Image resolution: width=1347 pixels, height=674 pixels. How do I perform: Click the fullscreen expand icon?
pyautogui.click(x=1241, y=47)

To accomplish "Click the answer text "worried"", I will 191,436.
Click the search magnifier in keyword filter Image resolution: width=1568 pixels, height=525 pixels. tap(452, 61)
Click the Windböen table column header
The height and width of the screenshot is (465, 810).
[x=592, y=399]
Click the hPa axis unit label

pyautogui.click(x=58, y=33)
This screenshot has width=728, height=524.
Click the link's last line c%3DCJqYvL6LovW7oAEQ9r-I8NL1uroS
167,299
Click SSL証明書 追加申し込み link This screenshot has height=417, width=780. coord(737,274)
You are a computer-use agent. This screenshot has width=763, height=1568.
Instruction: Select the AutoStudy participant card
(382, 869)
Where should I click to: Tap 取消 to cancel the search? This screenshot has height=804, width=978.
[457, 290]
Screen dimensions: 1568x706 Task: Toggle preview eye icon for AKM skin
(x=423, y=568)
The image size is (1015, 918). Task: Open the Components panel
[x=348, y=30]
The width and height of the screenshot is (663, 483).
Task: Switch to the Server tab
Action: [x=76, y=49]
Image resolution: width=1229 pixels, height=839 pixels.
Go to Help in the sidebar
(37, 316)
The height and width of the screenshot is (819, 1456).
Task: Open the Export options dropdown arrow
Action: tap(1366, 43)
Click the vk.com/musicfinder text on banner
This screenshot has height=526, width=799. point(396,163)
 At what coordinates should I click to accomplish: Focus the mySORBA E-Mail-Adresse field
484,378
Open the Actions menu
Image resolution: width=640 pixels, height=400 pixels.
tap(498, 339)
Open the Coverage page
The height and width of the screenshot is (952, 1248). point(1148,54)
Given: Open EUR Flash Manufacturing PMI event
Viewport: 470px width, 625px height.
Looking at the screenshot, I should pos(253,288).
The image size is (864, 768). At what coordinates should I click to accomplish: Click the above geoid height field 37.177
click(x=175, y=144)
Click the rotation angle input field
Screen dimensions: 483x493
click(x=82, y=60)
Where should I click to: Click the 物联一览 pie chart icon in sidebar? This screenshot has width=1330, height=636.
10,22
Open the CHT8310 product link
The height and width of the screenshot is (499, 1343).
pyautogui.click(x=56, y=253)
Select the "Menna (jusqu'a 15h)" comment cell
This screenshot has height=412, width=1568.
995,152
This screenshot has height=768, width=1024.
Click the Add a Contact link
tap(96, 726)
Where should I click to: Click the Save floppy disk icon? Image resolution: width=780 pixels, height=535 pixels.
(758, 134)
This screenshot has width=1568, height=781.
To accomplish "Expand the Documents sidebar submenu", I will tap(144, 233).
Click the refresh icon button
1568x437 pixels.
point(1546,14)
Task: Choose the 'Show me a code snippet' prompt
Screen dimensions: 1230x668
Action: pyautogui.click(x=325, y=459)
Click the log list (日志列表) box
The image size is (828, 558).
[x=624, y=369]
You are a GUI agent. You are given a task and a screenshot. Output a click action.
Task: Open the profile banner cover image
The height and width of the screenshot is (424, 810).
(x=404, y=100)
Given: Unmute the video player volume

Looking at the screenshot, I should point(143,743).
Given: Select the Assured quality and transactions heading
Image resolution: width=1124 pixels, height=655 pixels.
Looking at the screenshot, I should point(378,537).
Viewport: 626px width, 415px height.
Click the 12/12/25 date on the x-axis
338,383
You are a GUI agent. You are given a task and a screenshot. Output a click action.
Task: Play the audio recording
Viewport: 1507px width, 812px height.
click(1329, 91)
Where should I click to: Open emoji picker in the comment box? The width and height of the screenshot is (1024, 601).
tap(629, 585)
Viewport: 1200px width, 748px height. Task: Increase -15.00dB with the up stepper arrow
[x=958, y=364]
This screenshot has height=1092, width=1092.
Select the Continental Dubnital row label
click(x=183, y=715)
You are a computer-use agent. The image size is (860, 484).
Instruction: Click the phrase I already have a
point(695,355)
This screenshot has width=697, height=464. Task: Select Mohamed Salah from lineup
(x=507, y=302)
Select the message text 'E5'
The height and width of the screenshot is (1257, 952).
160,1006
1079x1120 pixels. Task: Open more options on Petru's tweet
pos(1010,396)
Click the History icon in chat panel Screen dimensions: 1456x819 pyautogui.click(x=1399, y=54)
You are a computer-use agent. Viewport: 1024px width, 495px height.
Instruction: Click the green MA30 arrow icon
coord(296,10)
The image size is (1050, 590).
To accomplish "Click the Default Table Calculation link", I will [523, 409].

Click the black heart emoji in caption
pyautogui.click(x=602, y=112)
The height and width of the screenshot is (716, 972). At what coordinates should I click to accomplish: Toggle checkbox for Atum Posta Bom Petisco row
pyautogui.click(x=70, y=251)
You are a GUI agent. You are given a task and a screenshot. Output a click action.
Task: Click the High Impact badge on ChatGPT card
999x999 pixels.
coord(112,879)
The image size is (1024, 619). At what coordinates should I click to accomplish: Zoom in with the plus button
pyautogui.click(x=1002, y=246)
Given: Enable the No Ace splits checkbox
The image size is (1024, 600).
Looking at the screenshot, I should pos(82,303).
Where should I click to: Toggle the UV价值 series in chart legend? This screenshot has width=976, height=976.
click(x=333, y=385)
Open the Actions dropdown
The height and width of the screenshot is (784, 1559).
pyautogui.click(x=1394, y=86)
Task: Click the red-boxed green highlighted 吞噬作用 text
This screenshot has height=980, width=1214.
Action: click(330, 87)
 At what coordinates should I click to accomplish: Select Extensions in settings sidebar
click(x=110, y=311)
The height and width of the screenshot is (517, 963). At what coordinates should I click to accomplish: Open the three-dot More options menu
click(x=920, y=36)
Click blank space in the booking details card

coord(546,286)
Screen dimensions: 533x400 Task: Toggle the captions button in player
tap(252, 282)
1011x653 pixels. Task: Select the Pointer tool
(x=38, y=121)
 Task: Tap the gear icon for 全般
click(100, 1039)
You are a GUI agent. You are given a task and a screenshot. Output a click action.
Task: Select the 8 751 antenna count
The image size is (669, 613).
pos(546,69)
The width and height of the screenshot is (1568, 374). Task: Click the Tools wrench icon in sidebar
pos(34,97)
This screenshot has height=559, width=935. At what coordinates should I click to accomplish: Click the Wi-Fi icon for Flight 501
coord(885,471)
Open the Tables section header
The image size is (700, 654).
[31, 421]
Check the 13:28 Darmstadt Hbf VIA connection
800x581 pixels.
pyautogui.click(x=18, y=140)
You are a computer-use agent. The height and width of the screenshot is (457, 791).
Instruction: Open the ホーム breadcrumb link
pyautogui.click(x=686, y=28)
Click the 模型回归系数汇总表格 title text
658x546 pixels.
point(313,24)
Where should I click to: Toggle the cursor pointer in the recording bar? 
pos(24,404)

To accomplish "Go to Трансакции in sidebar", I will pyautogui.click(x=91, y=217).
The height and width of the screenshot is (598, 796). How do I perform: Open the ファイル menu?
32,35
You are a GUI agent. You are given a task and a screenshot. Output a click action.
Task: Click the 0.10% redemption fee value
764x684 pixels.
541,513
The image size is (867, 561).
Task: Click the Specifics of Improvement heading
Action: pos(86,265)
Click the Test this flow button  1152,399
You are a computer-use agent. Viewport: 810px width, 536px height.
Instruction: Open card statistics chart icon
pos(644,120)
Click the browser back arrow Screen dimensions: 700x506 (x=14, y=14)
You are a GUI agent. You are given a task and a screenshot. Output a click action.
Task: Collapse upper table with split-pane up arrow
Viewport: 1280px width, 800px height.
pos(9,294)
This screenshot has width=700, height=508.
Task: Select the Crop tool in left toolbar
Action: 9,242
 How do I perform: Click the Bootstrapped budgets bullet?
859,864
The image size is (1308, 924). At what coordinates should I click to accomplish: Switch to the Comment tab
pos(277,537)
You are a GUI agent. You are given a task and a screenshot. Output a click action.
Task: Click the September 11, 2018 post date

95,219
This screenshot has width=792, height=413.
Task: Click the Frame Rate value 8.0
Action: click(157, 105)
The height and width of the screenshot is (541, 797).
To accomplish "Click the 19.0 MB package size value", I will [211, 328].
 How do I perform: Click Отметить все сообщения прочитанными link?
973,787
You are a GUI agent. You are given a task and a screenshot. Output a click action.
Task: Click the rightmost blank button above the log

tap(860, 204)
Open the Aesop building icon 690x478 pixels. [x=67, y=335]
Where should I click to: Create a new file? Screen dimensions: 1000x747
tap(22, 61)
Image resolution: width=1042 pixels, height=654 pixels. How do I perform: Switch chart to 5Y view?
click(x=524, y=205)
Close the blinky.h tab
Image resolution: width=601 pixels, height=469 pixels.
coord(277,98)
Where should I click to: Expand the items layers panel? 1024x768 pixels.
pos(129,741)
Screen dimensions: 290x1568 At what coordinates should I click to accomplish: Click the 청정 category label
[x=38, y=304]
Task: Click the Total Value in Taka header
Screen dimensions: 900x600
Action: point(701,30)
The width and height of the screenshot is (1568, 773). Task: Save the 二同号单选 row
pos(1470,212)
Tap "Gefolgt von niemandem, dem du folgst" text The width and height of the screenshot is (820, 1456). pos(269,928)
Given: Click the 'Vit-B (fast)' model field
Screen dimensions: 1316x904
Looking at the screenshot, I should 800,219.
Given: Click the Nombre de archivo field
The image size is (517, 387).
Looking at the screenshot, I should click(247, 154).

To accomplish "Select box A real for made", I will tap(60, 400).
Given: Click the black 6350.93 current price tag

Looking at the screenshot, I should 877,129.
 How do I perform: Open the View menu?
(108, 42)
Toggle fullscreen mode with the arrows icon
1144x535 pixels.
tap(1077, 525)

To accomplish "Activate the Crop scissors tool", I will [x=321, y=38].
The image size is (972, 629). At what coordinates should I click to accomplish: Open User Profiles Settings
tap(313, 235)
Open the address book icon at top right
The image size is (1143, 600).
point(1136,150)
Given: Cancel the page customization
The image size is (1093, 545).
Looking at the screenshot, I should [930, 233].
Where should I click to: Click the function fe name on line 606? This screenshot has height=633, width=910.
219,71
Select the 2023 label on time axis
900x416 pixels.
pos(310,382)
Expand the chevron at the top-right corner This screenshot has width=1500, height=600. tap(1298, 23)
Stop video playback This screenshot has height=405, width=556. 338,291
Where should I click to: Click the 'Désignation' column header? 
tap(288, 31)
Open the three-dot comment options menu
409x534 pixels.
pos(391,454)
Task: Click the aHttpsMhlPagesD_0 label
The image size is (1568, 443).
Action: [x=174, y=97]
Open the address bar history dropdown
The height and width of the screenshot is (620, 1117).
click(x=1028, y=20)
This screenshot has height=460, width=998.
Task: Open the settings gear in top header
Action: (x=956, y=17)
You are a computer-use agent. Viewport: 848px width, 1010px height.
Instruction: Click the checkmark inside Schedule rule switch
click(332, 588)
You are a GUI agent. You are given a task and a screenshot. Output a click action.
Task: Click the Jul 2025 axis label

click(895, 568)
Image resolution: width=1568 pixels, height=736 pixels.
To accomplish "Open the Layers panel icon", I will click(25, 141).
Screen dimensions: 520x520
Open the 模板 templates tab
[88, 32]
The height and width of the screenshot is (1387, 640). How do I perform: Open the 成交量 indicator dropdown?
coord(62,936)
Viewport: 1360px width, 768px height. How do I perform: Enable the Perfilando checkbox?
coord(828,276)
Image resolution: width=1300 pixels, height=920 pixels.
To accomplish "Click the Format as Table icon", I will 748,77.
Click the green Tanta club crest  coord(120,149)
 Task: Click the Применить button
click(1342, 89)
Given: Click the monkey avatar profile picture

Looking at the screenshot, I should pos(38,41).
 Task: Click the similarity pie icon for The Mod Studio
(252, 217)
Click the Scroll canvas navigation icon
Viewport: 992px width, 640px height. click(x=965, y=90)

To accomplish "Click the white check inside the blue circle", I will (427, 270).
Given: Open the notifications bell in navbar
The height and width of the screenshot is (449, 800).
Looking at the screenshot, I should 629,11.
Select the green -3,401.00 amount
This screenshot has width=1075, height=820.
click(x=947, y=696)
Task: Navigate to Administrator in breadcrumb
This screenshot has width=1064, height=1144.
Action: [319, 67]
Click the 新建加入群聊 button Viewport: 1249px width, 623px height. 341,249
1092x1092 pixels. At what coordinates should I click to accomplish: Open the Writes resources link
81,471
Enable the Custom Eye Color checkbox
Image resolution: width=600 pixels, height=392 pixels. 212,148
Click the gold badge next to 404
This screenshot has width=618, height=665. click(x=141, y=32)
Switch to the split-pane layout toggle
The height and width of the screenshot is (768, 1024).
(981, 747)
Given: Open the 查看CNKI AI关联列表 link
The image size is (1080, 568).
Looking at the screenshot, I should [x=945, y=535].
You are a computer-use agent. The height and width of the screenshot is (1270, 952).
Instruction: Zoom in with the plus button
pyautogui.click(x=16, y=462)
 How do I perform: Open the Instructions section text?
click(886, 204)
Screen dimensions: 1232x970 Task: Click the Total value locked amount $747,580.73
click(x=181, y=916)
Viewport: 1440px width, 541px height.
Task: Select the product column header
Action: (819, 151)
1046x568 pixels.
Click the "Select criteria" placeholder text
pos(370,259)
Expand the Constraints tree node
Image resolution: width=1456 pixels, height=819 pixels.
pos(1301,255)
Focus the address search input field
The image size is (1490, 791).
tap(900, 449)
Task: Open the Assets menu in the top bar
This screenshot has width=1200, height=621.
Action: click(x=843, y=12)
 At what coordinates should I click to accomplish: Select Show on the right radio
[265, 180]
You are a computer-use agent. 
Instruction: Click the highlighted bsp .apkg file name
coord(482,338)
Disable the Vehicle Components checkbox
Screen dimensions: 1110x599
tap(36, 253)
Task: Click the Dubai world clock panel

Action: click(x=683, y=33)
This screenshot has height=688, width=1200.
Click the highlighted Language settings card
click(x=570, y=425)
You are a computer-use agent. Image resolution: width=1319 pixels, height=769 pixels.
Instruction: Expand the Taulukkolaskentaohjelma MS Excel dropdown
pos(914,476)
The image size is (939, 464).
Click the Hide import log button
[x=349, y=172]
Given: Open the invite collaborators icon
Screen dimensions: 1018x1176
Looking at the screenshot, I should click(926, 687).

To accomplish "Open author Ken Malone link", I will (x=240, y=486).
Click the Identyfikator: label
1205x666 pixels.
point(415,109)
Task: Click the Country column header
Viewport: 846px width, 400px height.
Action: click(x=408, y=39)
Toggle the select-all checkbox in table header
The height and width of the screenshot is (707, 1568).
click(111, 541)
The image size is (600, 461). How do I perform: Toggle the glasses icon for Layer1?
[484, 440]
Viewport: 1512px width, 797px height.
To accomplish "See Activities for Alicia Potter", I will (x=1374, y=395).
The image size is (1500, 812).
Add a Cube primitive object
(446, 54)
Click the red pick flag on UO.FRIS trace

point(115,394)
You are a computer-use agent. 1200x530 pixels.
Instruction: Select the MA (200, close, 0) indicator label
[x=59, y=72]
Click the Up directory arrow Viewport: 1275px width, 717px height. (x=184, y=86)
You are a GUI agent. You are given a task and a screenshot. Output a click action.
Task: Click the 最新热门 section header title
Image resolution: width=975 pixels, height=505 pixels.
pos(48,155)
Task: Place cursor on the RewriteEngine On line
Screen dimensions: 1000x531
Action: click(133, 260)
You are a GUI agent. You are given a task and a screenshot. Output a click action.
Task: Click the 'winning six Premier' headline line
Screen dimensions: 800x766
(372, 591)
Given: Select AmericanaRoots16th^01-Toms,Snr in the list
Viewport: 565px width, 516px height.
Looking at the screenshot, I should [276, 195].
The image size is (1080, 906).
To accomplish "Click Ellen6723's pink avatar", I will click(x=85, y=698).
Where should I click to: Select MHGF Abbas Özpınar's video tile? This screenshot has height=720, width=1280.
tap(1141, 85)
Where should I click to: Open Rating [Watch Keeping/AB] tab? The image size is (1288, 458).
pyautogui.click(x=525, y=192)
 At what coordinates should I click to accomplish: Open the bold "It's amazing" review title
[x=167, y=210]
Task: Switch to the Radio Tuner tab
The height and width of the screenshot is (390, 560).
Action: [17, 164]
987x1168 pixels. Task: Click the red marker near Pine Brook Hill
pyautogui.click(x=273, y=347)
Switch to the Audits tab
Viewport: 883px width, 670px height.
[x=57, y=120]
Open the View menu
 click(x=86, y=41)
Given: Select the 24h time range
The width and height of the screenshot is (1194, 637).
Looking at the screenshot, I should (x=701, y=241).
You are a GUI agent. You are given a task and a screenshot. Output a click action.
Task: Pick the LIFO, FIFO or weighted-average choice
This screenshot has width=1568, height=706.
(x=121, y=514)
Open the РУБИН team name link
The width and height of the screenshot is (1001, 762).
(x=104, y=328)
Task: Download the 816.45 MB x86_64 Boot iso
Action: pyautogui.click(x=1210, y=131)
_ _ _ _
- Exercise description
In the listing above, start at the line with "Screen dimensions: 520x520", go on through the line with "Task: Navigate to Administrator in breadcrumb", and copy each of those lines exactly; leave out all the rest.

- Your solution
Screen dimensions: 520x520
Open the 模板 templates tab
[88, 32]
The height and width of the screenshot is (1387, 640). How do I perform: Open the 成交量 indicator dropdown?
coord(62,936)
Viewport: 1360px width, 768px height. How do I perform: Enable the Perfilando checkbox?
coord(828,276)
Image resolution: width=1300 pixels, height=920 pixels.
To accomplish "Click the Format as Table icon", I will 748,77.
Click the green Tanta club crest  coord(120,149)
 Task: Click the Применить button
click(1342, 89)
Given: Click the monkey avatar profile picture

Looking at the screenshot, I should pos(38,41).
 Task: Click the similarity pie icon for The Mod Studio
(252, 217)
Click the Scroll canvas navigation icon
Viewport: 992px width, 640px height. click(x=965, y=90)

To accomplish "Click the white check inside the blue circle", I will (427, 270).
Given: Open the notifications bell in navbar
The height and width of the screenshot is (449, 800).
Looking at the screenshot, I should 629,11.
Select the green -3,401.00 amount
This screenshot has width=1075, height=820.
click(x=947, y=696)
Task: Navigate to Administrator in breadcrumb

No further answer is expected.